====== Data to examine ======
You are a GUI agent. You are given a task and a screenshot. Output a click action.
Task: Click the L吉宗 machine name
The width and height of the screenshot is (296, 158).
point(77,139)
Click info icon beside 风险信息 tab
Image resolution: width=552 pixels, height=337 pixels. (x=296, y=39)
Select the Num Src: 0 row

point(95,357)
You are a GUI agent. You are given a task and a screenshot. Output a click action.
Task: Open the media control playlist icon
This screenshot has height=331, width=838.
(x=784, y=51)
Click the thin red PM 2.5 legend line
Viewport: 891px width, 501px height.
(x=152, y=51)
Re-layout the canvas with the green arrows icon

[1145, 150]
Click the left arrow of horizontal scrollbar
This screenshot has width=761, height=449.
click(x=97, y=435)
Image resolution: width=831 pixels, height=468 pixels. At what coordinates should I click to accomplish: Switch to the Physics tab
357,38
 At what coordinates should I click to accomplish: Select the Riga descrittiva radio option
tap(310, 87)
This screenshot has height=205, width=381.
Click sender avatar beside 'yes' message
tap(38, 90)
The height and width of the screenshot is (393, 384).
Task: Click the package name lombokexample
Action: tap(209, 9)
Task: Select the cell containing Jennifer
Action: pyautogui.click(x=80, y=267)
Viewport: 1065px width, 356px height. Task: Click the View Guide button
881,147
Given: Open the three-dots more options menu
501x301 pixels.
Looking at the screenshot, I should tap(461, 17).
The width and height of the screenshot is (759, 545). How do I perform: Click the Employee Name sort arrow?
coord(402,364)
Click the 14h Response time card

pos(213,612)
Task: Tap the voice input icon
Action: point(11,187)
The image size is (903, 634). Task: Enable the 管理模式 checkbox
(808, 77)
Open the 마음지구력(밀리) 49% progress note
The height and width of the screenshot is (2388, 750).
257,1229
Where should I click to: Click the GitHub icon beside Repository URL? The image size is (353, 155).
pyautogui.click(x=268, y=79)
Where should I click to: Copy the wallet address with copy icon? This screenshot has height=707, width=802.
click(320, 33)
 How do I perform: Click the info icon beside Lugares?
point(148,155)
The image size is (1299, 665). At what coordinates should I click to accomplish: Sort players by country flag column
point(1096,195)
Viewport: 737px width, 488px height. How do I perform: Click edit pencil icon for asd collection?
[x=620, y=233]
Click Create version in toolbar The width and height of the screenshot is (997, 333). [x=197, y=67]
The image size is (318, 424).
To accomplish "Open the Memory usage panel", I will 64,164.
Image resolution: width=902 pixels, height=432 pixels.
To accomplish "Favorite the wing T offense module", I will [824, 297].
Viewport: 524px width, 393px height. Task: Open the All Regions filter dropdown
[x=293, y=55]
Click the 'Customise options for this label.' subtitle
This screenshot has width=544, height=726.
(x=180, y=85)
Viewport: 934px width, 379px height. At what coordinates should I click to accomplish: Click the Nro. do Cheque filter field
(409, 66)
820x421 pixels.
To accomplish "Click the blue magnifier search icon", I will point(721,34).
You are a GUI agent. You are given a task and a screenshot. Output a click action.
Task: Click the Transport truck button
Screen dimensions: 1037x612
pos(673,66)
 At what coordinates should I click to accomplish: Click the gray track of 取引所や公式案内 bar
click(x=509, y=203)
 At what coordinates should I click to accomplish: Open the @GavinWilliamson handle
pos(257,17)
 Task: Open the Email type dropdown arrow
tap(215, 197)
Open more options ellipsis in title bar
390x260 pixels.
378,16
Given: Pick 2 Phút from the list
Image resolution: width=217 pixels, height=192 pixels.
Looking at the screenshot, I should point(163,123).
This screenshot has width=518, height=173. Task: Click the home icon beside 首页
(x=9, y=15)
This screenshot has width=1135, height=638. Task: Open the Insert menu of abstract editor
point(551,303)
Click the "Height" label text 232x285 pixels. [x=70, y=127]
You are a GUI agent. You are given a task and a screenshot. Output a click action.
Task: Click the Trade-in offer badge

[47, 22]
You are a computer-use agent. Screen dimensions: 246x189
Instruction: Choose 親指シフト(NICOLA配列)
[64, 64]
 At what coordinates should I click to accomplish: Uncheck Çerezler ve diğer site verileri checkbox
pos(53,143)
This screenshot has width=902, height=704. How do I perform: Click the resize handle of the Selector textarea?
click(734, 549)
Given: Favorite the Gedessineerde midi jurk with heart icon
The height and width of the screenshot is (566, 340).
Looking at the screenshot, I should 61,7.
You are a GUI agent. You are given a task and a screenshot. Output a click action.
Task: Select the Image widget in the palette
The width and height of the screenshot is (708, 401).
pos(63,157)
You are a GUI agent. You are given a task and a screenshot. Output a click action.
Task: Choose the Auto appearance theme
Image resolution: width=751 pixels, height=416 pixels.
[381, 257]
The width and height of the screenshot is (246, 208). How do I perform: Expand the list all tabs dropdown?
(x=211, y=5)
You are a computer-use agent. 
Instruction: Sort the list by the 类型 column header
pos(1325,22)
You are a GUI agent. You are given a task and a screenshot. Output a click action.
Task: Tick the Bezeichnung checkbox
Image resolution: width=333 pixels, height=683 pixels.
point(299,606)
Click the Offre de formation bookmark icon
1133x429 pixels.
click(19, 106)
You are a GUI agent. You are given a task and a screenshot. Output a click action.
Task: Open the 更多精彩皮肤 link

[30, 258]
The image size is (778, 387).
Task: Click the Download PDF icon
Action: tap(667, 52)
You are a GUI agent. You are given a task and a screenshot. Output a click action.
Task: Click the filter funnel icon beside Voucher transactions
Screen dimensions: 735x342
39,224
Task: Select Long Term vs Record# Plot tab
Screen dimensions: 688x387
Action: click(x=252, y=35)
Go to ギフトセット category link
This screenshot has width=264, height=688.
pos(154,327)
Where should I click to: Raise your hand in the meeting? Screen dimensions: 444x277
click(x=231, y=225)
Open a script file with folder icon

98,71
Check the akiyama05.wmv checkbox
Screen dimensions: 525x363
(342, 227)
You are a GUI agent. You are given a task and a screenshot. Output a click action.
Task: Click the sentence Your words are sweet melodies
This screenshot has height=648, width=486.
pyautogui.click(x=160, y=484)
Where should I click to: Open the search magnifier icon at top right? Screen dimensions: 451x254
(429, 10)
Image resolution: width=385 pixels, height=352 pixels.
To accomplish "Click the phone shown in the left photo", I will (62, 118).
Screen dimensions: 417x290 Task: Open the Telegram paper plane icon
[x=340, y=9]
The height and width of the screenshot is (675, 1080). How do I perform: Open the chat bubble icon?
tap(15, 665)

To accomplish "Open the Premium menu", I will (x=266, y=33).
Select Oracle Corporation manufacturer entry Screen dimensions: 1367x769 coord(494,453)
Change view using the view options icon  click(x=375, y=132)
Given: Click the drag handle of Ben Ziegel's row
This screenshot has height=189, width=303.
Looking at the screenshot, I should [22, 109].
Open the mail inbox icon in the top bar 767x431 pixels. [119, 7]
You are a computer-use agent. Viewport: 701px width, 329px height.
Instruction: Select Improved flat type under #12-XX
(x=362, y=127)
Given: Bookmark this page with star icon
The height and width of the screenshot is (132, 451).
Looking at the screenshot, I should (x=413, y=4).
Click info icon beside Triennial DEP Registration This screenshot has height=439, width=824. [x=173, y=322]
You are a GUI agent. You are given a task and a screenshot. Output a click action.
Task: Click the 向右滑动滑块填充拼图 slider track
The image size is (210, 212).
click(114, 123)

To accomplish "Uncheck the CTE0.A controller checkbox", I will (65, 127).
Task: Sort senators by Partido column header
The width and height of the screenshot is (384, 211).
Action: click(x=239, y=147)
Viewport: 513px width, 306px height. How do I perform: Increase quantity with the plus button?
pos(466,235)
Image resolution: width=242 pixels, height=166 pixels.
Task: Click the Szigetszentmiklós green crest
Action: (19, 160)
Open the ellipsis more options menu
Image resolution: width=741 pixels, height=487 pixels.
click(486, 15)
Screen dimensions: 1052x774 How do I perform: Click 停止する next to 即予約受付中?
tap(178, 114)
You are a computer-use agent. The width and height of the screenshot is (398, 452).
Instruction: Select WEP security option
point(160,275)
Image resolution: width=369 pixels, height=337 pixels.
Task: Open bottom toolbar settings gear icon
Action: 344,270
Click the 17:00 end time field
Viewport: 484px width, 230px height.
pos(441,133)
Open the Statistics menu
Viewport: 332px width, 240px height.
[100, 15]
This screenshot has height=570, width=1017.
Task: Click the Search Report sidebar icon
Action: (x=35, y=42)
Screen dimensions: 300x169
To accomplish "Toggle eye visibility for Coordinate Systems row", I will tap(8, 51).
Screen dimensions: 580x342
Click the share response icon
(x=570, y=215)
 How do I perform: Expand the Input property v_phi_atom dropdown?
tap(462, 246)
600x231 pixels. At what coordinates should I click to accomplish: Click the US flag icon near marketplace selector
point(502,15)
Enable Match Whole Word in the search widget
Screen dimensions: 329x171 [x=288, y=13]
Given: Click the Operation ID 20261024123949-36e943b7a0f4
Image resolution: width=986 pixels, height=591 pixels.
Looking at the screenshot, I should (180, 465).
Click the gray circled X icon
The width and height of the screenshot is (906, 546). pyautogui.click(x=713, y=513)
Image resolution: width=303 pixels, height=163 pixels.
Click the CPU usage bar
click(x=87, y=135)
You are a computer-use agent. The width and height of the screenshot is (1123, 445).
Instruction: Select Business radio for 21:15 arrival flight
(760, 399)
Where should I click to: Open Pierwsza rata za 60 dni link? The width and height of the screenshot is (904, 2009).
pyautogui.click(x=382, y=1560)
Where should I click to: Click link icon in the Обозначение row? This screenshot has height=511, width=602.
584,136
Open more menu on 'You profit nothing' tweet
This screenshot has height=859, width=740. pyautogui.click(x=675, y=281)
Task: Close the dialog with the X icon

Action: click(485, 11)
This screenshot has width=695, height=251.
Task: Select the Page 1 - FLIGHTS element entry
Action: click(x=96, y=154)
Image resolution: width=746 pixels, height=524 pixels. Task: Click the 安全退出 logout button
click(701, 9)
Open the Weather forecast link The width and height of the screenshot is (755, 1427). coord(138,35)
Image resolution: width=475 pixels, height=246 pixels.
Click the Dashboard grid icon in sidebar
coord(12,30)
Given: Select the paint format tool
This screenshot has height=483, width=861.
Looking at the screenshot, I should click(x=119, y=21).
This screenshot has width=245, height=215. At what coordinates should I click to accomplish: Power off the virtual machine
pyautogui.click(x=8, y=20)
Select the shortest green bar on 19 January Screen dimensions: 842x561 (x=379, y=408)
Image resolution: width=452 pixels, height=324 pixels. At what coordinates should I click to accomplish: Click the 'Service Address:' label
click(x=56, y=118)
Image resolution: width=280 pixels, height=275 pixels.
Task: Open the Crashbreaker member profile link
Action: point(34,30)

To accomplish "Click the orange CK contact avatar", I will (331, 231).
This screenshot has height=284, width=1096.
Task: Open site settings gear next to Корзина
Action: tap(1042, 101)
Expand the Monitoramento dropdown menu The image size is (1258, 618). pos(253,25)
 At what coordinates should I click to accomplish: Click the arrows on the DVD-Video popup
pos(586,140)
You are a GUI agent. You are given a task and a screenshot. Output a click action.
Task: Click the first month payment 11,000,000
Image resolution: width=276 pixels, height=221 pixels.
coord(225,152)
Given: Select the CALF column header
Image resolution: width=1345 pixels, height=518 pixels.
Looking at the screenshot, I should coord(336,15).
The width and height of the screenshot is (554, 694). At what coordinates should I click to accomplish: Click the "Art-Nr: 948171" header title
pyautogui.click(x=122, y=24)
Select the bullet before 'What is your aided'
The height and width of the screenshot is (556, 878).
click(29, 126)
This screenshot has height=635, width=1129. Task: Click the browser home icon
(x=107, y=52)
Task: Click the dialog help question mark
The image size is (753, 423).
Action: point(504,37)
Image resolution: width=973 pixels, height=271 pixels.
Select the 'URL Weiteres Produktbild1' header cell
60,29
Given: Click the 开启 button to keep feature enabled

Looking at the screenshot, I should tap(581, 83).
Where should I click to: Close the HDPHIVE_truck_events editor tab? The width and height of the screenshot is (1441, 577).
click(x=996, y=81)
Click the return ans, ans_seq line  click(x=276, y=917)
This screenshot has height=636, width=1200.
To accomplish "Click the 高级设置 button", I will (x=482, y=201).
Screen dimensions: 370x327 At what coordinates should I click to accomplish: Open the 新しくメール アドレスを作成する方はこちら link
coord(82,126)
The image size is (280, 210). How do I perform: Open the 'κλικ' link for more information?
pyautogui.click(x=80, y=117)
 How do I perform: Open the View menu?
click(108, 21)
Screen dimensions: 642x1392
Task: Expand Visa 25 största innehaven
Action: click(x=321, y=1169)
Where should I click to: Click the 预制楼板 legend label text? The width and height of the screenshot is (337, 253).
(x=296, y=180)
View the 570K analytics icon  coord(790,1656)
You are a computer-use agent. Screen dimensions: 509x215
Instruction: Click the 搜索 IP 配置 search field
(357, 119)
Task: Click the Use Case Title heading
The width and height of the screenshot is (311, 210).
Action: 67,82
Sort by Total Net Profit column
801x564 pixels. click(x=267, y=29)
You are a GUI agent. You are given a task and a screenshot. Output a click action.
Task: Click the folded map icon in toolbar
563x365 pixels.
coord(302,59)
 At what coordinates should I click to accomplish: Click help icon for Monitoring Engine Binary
======
=== What is required ===
Find each line of the data above that holds the word "help", then copy it.

=== Response ===
Task: Click the dialog help question mark
 At what coordinates should I click to accomplish: Click help icon for Monitoring Engine Binary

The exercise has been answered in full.